Lady Gaga Is Going to Prove Her Haters Wrong at the Grammys

Culture

Lady Gaga's latest album, a collection of duets with crooner Tony Bennett called Cheek to Cheek, is nominated for Best Traditional Pop Performance by the Grammys. The awards show recently asked the two, who've been called an "odd couple," to perform selections from the album live. Although Lady Gaga was once the star performer at the Grammys, she's now thought to be an irrelevant aging pop star by many.

But her fans know otherwise. If you've seen Gaga and Bennett perform the standards onstage, you know that Gaga's career is far from over, as some critics claim. This is the record that proved just how talented she is as a singer. The songs are meant to be sung live, and they're show-stoppers — in front of a crowd, Gaga turns into an elegant jazz crooner. She's at her very best when she drops the drama and taps into that magnificent voice. And on Feb. 8, she'll prove that to the world once again when she unveils a whole new Gaga.

People have been down on Lady Gaga for awhile now. Lady Gaga's last two solo albums, Artpop and Born This Way, turned a lot of people off. The general consensus was that Artpop was just plain disappointing. NME wrote that Born This Way was "a steaming pile of ceaselessly grey and boring dog poo for boring bores." It seemed like Gaga was descending into irrelevance. And people rolled their eyes when Gaga announced that her latest album would be jazz standards with Tony Bennett, called Cheek to Cheek

But then the album came out, and it was clearly more than a publicity stunt. Among the most laudatory critical reviews of the album was one by Entertainment Weekly, which said, "If you come to Cheek to Cheek expecting a half-assed gag, the joke's on you." 

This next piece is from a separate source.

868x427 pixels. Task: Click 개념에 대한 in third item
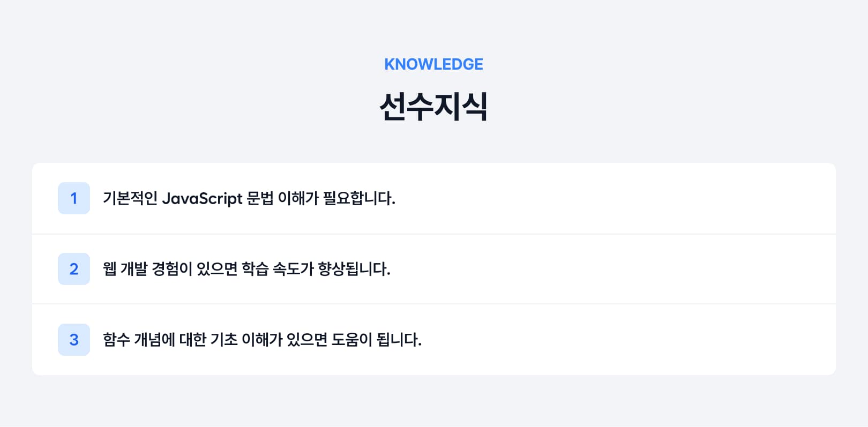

The duo first met at a gala in New York City when Bennett approached Gaga after her performance of Nat King Cole's "Orange Colored Sky" blew him away. According to an interview with Rolling Stone, Gaga said, "He heard me sing that song, and he asked to meet me. I said, 'Oh, my gosh, Tony Bennett's here.' And I was so nervous. I fixed my hair, and my mom was fixing her makeup. We went back to meet him, and he said, 'Do you want to do a jazz album together?' I said, 'Yes, of course I do.' And we were fast friends and friends ever since."

Geert Vanden Wijngaert/AP

That's because, while Gaga may be best known for the spectacle, she's first and foremost a singer. That's what Cheek to Cheek, and the live performances surrounding it especially, prove. The whole album reveals her true talent (and that vocal training). People who dismiss her as an auto-tuned pop diva are going to be very surprised at her performance come Grammy night. She isn't irrelevant — she's just showing us what a real artist looks like.